→ **The exercise**
Change "staging" to "testing" in the Kubernetes configuration guide from "Environment-Specific Configurations" to "for each environment.", and write out that revised passage.

→ **Extract provided**
* * * * *

Horizontal Pod Autoscaler: Automatic Scaling

The HPA automatically scales your deployment based on resource usage. Create k8s/base/hpa.yaml:

# k8s/base/hpa.yaml
apiVersion: autoscaling/v2
kind: HorizontalPodAutoscaler
metadata:
  name: pyramidnet-hpa
  labels:
    app: pyramidnet-api
    component: autoscaler
spec:
  scaleTargetRef:
    apiVersion: apps/v1
    kind: Deployment
    name: pyramidnet-api
  
  minReplicas: 1   # Higher minimum for production
  maxReplicas: 3   # Allow more scaling for production traffic
  
  metrics:
  - type: Resource
    resource:
      name: cpu
      target:
        type: Utilization
        averageUtilization: 70  # More conservative CPU threshold
  
  - type: Resource
    resource:
      name: memory
      target:
        type: Utilization
        averageUtilization: 80  # More conservative memory threshold
  
  # Custom metrics (if Prometheus adapter is available)
  - type: Pods
    pods:
      metric:
        name: http_requests_per_second
      target:
        type: AverageValue
        averageValue: "100"
  
  behavior:
    scaleUp:
      stabilizationWindowSeconds: 30  # Faster scale-up for production
      policies:
      - type: Percent
        value: 100  # Can double pods quickly if needed
        periodSeconds: 30
      - type: Pods
        value: 4    # Or add up to 4 pods at once
        periodSeconds: 30
      selectPolicy: Max
    
    scaleDown:
      stabilizationWindowSeconds: 600  # Wait 10 minutes before scaling down

Base Kustomization Configuration

Create k8s/base/kustomization.yaml to tie everything together:

apiVersion: kustomize.config.k8s.io/v1beta1
kind: Kustomization

metadata:
  name: pyramidnet-base

labels:
- includeSelectors: true
  includeTemplates: true
  pairs:
    app: pyramidnet-api
    version: v1.0.0

resources:
- configmap.yaml
- deployment.yaml
- service.yaml
- hpa.yaml

images:
- name: pyramidnet-api
  newTag: v1.0.0

Now let’s create environment-specific overlays that customize the base configuration for different deployment scenarios.

Environment-Specific Configurations

Different environments (development, staging, production) require different configurations. Kustomize overlays allow us to maintain a base configuration while customizing specific aspects for each environment.

* * * * *

→ **Raw data**
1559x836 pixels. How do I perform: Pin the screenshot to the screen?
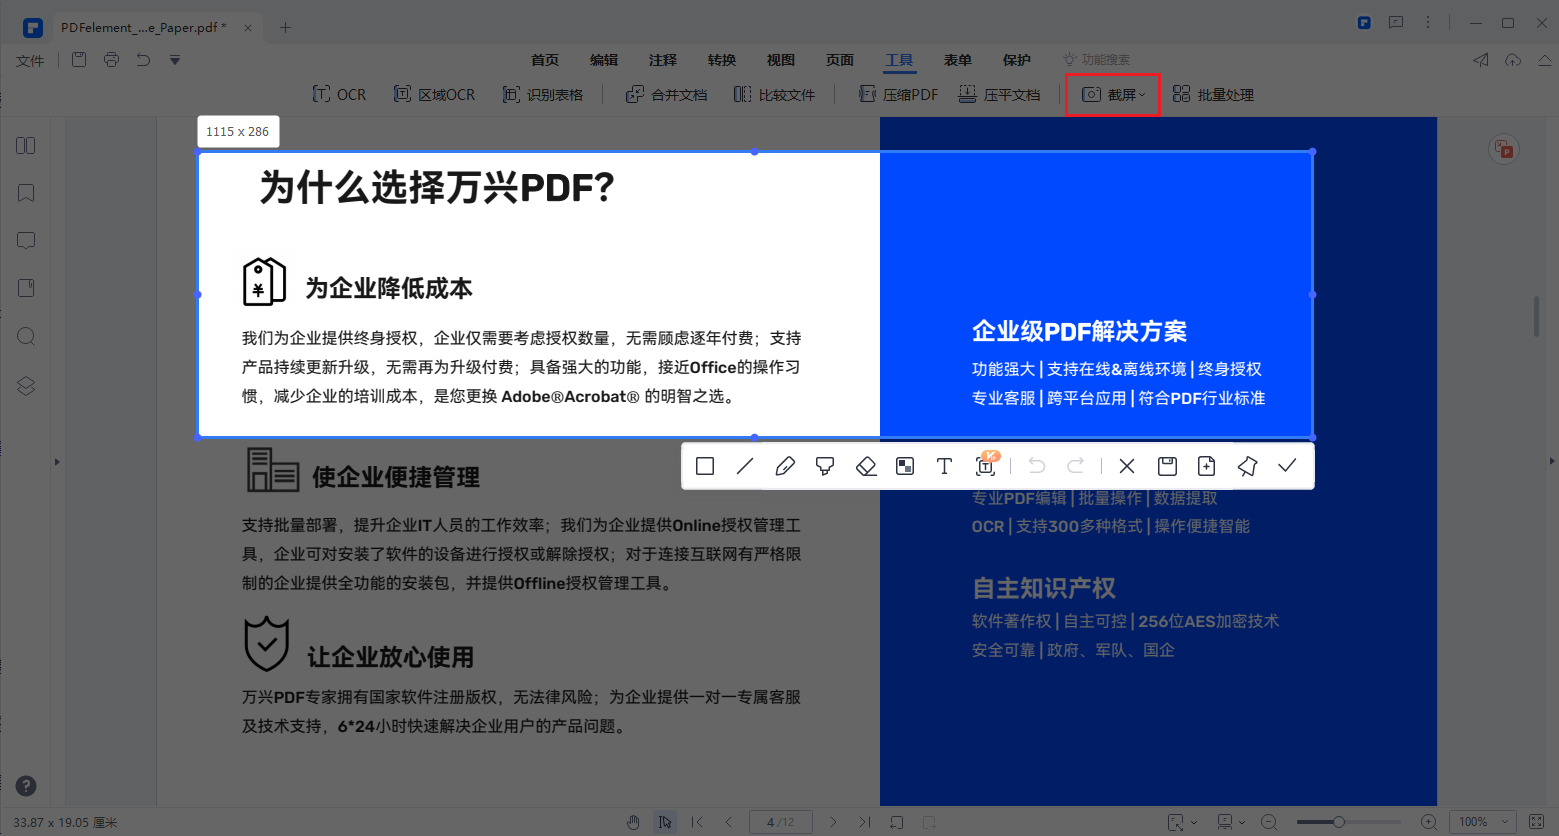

* * * * *

→ **Solution to this problem**
Environment-Specific Configurations

Different environments (development, testing, production) require different configurations. Kustomize overlays allow us to maintain a base configuration while customizing specific aspects for each environment.